Die Pforten der Ewigkeit - Historischer Roman by Richard Duebell

Die Pforten der Ewigkeit - Historischer Roman by Richard Duebell

Autor:Richard Duebell
Die sprache: deu
Format: epub
Herausgeber: Verlagsgruppe Luebbe GmbH Co KG
veröffentlicht: 2010-11-24T00:00:00+00:00


20.

WIZINSTEN

Elsbeth folgte dem Zug hinauf zum Steinbruch auf tauben Beinen. Reinhild und Adelheid hatten alle Schwestern aus dem Kloster geholt, und die Nonnen hatten ihre diaconissa in die Mitte genommen. Elsbeth war sich der besorgten Seitenblicke bewusst, die sie ihr zuwarfen, doch sie konnte nicht darauf reagieren. Wilbrand hatte sie verraten! Er hatte beschlossen, dass er seine Pläne eher mit dem Geld der Zisterzienser aus Ebra verwirklichen konnte als mit Elsbeths Träumen. Er hatte sie verkauft.

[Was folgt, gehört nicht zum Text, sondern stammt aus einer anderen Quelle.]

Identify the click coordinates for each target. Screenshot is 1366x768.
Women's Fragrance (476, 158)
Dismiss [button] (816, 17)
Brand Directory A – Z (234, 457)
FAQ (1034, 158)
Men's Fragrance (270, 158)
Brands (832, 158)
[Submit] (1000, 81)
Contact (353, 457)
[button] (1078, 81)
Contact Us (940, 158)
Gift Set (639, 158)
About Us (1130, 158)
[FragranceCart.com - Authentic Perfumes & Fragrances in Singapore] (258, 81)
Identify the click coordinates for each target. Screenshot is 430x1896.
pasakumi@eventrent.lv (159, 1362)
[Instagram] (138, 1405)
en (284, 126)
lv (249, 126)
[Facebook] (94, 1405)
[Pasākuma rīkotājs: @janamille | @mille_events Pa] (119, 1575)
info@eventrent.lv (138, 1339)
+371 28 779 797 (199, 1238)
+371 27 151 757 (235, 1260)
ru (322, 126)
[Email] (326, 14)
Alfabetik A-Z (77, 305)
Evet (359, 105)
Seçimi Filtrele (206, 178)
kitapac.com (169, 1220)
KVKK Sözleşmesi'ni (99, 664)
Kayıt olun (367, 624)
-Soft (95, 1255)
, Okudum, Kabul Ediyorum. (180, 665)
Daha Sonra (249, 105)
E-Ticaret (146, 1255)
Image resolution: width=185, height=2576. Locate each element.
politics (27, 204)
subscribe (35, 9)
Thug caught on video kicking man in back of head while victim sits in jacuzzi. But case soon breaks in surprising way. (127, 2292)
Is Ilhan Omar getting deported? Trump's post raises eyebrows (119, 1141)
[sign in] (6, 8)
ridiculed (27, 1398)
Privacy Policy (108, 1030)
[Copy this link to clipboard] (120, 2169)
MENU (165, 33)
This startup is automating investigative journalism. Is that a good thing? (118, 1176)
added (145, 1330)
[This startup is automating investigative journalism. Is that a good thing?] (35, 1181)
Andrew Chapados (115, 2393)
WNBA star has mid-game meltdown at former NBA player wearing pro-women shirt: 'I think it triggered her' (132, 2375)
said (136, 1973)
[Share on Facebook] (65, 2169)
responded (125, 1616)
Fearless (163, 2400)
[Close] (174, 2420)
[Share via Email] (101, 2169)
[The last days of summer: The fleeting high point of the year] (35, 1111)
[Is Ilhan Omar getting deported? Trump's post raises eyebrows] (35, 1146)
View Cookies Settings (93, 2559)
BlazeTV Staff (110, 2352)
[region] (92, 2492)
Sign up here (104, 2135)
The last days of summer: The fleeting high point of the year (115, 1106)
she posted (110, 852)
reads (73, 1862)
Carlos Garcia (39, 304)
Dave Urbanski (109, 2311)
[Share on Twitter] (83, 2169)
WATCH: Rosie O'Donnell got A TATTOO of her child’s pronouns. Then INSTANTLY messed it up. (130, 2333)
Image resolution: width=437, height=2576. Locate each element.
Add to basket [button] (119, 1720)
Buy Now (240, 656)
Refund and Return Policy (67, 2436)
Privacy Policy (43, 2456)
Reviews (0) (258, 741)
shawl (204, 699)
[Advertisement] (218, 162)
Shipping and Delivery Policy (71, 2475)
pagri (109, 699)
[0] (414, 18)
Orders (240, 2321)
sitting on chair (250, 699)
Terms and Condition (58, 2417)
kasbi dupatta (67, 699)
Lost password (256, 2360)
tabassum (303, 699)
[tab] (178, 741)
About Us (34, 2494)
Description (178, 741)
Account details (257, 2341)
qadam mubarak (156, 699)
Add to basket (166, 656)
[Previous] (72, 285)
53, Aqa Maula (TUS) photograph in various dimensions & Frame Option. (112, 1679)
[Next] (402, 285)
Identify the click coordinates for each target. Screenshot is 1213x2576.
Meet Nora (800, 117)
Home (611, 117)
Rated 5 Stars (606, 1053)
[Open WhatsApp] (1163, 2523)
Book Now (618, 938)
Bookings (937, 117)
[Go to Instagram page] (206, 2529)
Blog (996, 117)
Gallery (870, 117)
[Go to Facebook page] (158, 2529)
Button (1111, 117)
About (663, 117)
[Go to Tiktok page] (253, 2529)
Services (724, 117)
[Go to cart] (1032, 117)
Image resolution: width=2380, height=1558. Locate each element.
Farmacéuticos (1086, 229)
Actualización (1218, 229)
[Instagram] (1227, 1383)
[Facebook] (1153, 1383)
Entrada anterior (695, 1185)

Wenn Rogers in der Nähe gewesen wäre, wäre sie schluchzend in seinen Armen zusammengebrochen. Aber Rogers hatte sich mit Walter unter die Arbeiter und Bürger gemischt, die die zum See hinaufstrebende Gruppe aus Mönchen, Stadträten, einem hochstapelnden Johanniter, einem verräterischen Baumeister und einem Haufen Zisterziensernonnen ohne Zukunft zu einer Prozession verlängerten. Sie durfte sich nicht nach ihm umdrehen, schon gar nicht, weil sie ahnte, dass sein Anblick ihr die Kraft genommen hätte, Haltung zu bewahren. Weiter vorne schritt der Zisterziensermönch beseelt aus, flankiert von Wilbrand und Godefroy, auf die er abwechselnd einredete. Sie fragte sich, welche Miene Godefroy zog und ob er sich dafür verfluchte, ihr mit der Maskerade zu Hilfe geeilt zu sein. Sie zweifelte keine Sekunde, dass er, Walter und Rogers sich Godefroys Auftreten auf die Schnelle ausgedacht hatten. Eine so heiße Welle aus Liebe für Rogers und Zuneigung für die beiden anderen schoss in ihr empor, dass sie die Tränen mit Gewalt unterdrücken musste. Diese Menschen waren ihr beigestanden: ein abtrünniger Johanniter, ein gleichgültiger Engländer und ein Ketzer! Alle anderen hatten sie verraten oder waren, im Fall ihrer Nonnen, ein verwirrtes, verängstigtes Häuflein, das von ihr Trost erwartete, statt welchen zu geben.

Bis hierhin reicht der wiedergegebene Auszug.